The DIY device is similar in basic concept to technology that has been deployed by the military.

In 1999, the U.S. Air Force used cluster bombs to scatter conductive filaments over electrical equipment, disabling most of Serbia’s electrical grid during the Kosovo War. (A similar technique was used during the first Gulf War to create blackouts in Iraq.) 

According to the bulletin, ‘This is the first known instance of a modified UAS [unmanned aerial system] likely being used in the United States to specifically target energy infrastructure.’ 

‘To date, no operator has been identified and we are producing this assessment now to expand awareness of this event to federal, state, local, tribal, and territorial law enforcement and security partners who may encounter similarly modified UAS,’ it read.

The drone, or unidentified aerial system (UAS) was recovered by authorities near an electrical substation outside Hershey, Pennsylvania, about 100 miles from Philadelphia

If the drone’s wire had come into contact with any of the  plant’s high-voltage equipment it could have resulted in a short circuit, power failure or even a fire.

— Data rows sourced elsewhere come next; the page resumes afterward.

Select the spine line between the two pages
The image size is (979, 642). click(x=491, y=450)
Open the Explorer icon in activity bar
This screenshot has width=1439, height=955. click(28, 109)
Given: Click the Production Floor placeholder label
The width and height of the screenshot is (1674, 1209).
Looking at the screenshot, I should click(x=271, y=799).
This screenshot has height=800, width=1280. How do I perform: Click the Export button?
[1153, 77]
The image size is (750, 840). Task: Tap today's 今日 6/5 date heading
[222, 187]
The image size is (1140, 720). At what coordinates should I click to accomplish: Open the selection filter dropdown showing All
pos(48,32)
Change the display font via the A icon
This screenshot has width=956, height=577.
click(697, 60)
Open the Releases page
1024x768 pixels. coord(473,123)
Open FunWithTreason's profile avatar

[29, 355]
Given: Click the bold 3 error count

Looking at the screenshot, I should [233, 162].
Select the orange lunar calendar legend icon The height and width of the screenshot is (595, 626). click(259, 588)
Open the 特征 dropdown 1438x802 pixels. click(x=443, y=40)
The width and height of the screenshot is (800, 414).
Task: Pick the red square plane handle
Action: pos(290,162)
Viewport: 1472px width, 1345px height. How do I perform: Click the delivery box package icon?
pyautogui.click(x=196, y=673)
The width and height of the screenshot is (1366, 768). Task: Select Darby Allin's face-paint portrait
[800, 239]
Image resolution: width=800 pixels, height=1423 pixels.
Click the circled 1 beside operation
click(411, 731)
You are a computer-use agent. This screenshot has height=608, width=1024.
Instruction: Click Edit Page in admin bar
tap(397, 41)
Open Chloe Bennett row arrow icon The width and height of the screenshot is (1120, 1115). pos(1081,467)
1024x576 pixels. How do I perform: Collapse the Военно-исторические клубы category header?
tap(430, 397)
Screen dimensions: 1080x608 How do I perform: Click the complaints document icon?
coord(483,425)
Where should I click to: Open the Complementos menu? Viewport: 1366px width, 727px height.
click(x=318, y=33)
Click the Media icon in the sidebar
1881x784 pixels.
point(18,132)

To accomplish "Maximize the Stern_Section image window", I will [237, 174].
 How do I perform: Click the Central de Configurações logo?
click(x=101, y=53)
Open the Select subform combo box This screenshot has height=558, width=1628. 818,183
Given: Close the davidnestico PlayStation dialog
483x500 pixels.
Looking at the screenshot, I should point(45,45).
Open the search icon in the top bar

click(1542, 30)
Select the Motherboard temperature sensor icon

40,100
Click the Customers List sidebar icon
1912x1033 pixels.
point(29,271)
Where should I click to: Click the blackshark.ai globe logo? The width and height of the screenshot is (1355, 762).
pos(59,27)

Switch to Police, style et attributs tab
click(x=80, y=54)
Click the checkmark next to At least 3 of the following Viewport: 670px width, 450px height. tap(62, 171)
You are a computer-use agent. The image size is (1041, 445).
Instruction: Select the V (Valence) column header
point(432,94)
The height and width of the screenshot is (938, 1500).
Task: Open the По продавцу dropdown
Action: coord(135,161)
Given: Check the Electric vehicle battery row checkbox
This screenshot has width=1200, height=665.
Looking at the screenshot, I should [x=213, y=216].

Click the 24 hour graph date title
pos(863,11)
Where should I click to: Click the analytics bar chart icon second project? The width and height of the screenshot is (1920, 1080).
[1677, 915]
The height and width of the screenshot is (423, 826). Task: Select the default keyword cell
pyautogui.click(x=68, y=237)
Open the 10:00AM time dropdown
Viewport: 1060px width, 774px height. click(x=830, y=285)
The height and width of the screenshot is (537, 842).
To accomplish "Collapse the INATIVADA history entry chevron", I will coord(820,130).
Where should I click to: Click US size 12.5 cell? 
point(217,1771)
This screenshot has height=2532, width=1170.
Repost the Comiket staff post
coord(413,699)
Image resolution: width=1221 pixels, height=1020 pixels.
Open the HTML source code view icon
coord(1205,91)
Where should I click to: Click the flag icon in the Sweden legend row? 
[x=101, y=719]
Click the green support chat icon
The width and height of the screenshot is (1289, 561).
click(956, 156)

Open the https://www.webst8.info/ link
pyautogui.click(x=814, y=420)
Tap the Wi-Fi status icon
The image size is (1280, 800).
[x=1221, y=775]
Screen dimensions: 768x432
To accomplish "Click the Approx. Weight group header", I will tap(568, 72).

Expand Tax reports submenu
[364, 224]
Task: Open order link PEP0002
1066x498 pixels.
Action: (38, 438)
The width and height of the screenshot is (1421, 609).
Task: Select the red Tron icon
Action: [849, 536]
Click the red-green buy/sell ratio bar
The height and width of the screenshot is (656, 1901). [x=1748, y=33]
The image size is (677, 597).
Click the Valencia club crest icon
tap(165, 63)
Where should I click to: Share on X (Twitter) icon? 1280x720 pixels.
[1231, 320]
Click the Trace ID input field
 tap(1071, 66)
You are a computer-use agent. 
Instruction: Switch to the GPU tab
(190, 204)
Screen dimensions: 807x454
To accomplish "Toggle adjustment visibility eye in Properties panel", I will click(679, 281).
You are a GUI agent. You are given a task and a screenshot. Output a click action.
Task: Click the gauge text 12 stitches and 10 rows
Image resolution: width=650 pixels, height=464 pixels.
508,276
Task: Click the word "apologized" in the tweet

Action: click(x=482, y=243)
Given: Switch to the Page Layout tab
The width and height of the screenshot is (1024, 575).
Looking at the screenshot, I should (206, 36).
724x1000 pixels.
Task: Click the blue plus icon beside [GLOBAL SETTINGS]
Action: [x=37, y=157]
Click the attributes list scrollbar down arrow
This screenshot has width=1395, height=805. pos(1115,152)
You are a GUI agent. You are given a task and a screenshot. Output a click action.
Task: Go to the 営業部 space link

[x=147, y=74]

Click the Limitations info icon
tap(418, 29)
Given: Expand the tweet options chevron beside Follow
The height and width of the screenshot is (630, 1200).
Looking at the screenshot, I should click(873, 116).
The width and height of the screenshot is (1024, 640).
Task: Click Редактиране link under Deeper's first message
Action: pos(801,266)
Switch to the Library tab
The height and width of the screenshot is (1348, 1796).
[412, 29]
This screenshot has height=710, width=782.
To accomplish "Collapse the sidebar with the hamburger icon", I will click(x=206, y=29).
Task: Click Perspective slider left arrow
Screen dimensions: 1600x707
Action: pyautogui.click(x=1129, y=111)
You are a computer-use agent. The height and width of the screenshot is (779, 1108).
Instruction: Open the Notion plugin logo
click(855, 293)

Pictured: An aerial view of an electrical substation in Houston, Texas

While this is the first attempt on an energy utility reported by federal authorities, a swarm of five or six large drones flew in a restricted area at Palo Verde Nuclear Generating Station in Tonopah, Arizona, two nights in a row September 2019, David Hambling, author of Swarm Troopers: How Small Drones Will Conquer the World, reported in a 2020 Forbes article.

According to documents obtained by a Freedom of Information Act request, the swarm flew over the Unit 3 nuclear reactor at Palo Verde for about 80 minutes.

The files referred to a similar incident at Limerick Nuclear Generating Station in Pottstown, Pennsylvania.

A modified DJI Mavic 2 drone may have been responsible for an attempted attack on a Pennsylvania power substation in June 2020, the first reported case of a drone assault on the country’s energy infrastructure

In all, the FOIA documents, which were requested by the Scientific Coalition for UAP (Unidentified Aerial Phenomena) Studies, revealed that between 2015 to 2019, two dozen U.S. nuclear reactors and fuel storage sites suffered 57 known drone incursions.

That includes another flyby at Palo Verde in December 2019, even though the station was supposedly protected by newly installed drone detection technology.

Diablo Canyon near San Luis Obispo, California, reported seven separate incursions between December 2015 and September 2018, according to the Drive.

‘Counter-terrorism defenses largely assume a ground-based attacker,’ Zak Kallenborn at the National Consortium for the Study of Terrorism and Responses to Terrorism, told New Scientist. ‘Hence the fences and bollards everywhere.’

‘The defenses are obsolete if terrorists can take to the air,’ Kallenborn added. ‘Drones are cheap, and easy to use. Critical infrastructure facilities need to worry about attacks from any direction.’

The Nuclear Regulatory Commission marked 85 percent of these drone incidents as ‘unresolved,’ but closed the cases anyway.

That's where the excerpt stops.